▽
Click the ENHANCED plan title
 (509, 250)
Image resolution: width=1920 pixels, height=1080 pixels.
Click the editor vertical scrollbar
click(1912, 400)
△
**WHAT YOU WILL DO:**
Reproduce every line of the entries above verbatim, in the same order.

**TASK RESULT:**
Click the ENHANCED plan title
 (509, 250)
Image resolution: width=1920 pixels, height=1080 pixels.
Click the editor vertical scrollbar
click(1912, 400)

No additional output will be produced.